Before that even. Dillinger was one of the first individuals to experience the personal effects of mass media – radio, newspapers, the telegraph, moving images – as a weapon: a tool to harry, entrap and ultimately extinguish them. In that regard, stories, and the hyper-accelerated means of producing and sharing them we have developed in the last hundred years, are deliberate ghost-maker machines.
The strange event of his death at the aptly named Biograph Theatre, appears to be a proto-Babalonic intervention preceding Parsons & Hubbard’s desert jollies by some time. Dillinger’s blood sacrifice ended the gang era of the Great Depression and sealed shut the possibility of an American life outside of federal law enforcement. Dillinger’s heavily mediatised challenge to the still soft and formative American state gave Hoover all the political and popular will he needed to cement cross-federal powers of investigation and prosecution in perpetuity.
Funny how these situations work out. Gang life, factional battles and violent rebellion dynamite chunks of new space for alternative lifeways from the American landscape. In a year or so of storm and panic, the chatter of Tommy guns and the roar of Ford V8 engines open a brief rent in the social fabric, followed rapidly, and permanently, by bloody acts of re-enclosure establishing a new normal that makes the true-life adventures of the previous era conceivable only through the retrospective lens of legend.
It’s almost like it was set up that way. Done on purpose, or just entwined with the kind of violent activity of social process that makes state-like entities manifest, develop, and mature.
But if Dillinger was in on it, if his rampage across the dirt tracks and newsreels was a deliberate act of social disruption designed to invite a draconian response, why would he agree to die at the end of it, in such a constructed and artificial way? Well –
That’s if Dillinger died of course. The catalogue of Dillinger doppelgangers, faceswaps and postmortem reappearances could fill an internet.

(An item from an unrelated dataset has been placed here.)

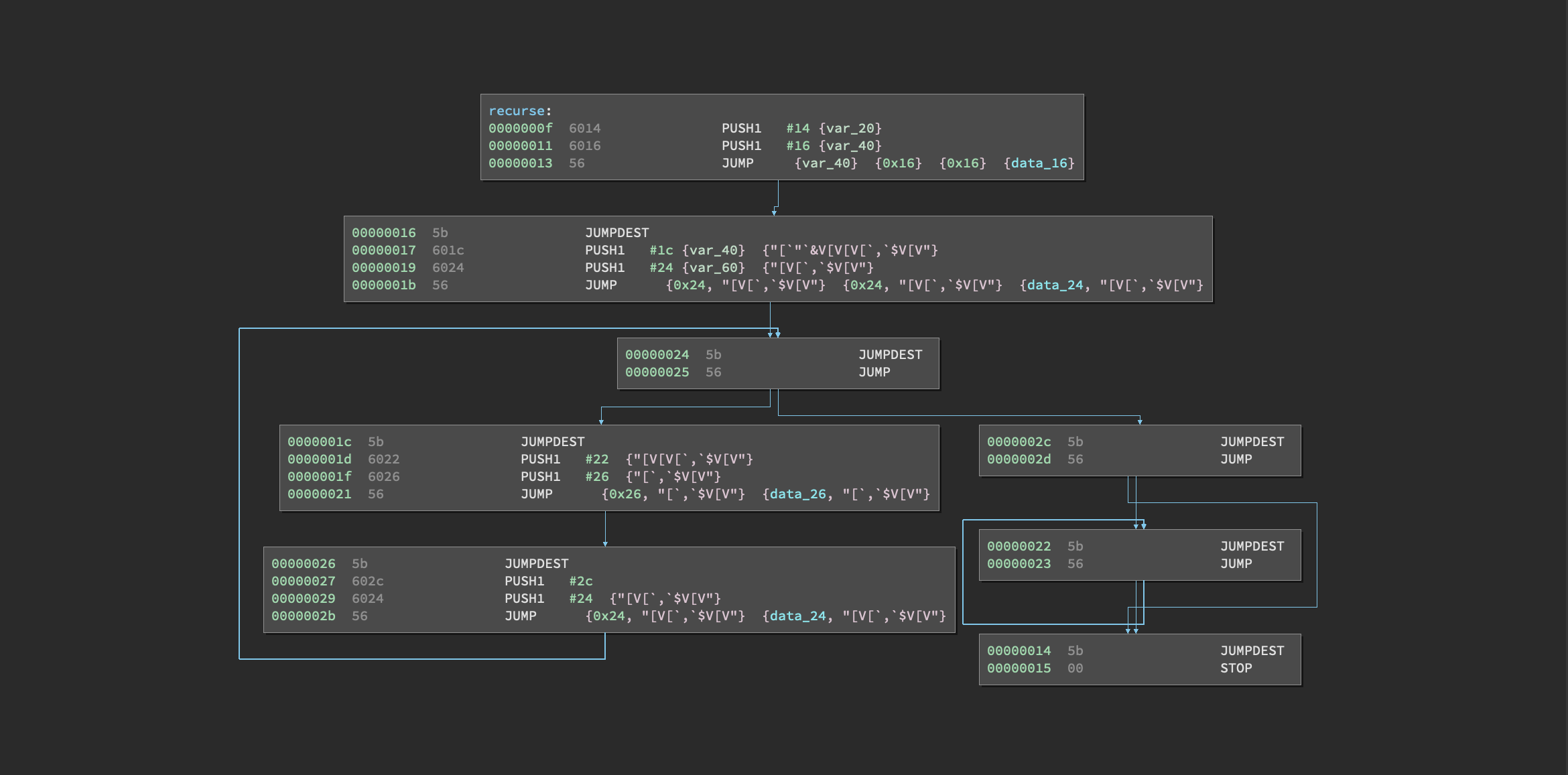Click data_16 reference in first block
The width and height of the screenshot is (1568, 775).
(1039, 163)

The John Dillinger Died For You Society, another Illuminatus! walk-in group, claim to think, as their name suggests the man is, not unusually for a 116 year-old, definitely brown bread.
But they could easily be taking the piss. It’s kind of how they do. This detail from the page linked-to above is telling:
The ’empty chair’ motif immediately connects TJDDFYS to Masonic tradition, and makes this apparently spontaneous frat-house lark seem a bit more deliberate and intriguing. We know that such brotherly organisations, the networks they implant and the conflict between them can have serious geopolitical consequences deep into the globalised 21st Century (Skull & Bones vs The Base). The Masonic factionalism at work in other oft-retold episodes from American history, such as the Lincoln County War (aka the True Story of Billy The Kid, another American outlaw hero who maybe didn’t die), is somewhat widely understood and discussed, revealing the wild west legend of the Regulators to be a more prosaic beef trade beef.

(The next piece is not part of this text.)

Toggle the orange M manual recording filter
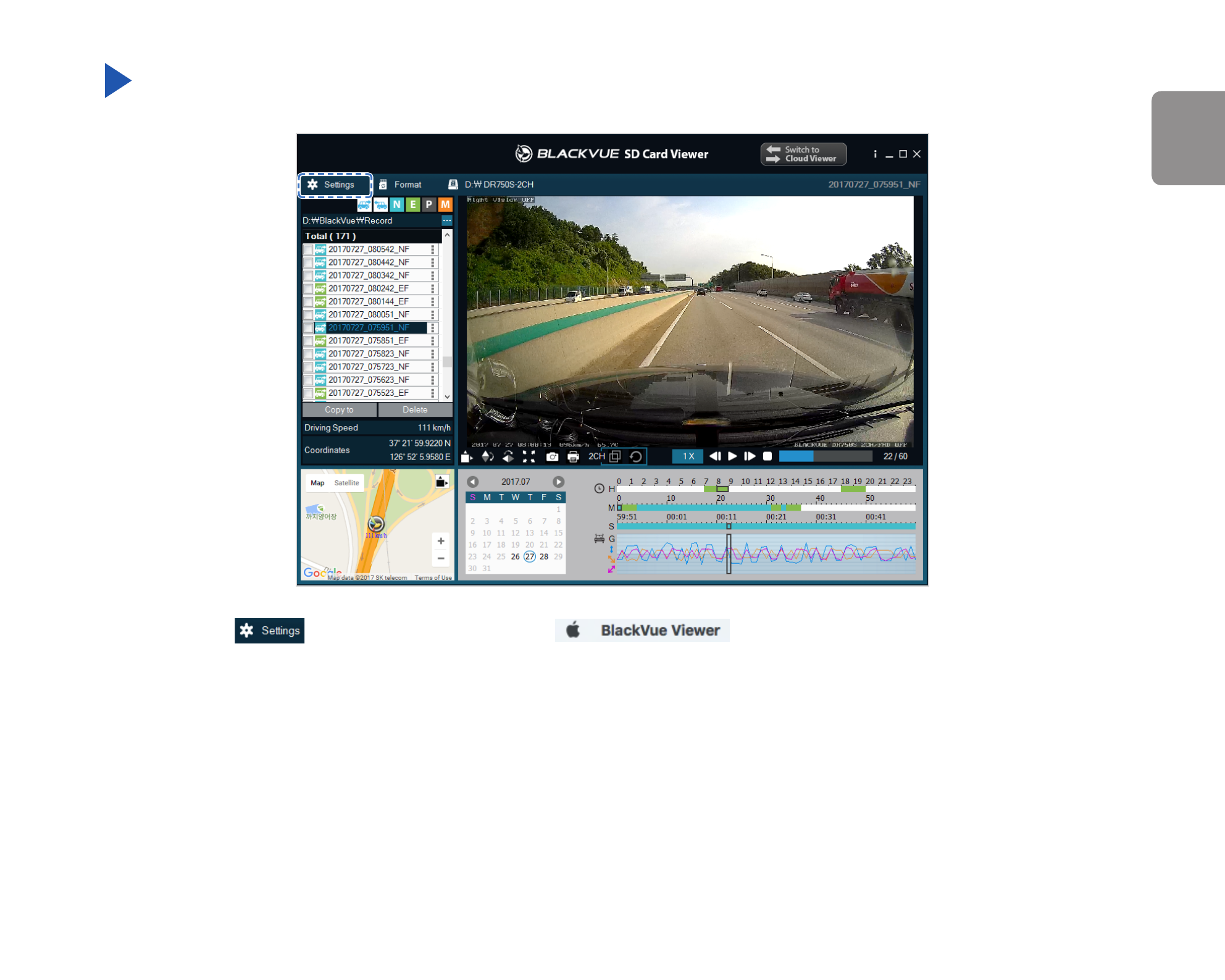This screenshot has height=980, width=1225. [445, 204]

Maybe it’s not possible to be an outlaw. Maybe the term itself doesn’t make sense: the criminal, in defining their behaviour against the over-culture, are always-already captured. Every unlawful transgression is the catalyst for a response which makes the possibility of authentic rebellion and lasting change to the relationship between law and subject ever more distant.
I’m not your Babalon
Dillinger’s Terror Gang (the words never even change much) is a story for thrilling children, or a channel for dispersing dissatisfied workers into satisfied moviegoers, or an excuse for cops to get funding for better cars and guns, much more than it was ever a vehicle for fulfilling the desires of a handful of men hooked on ego, adrenaline and their vivid internal fantasy lives.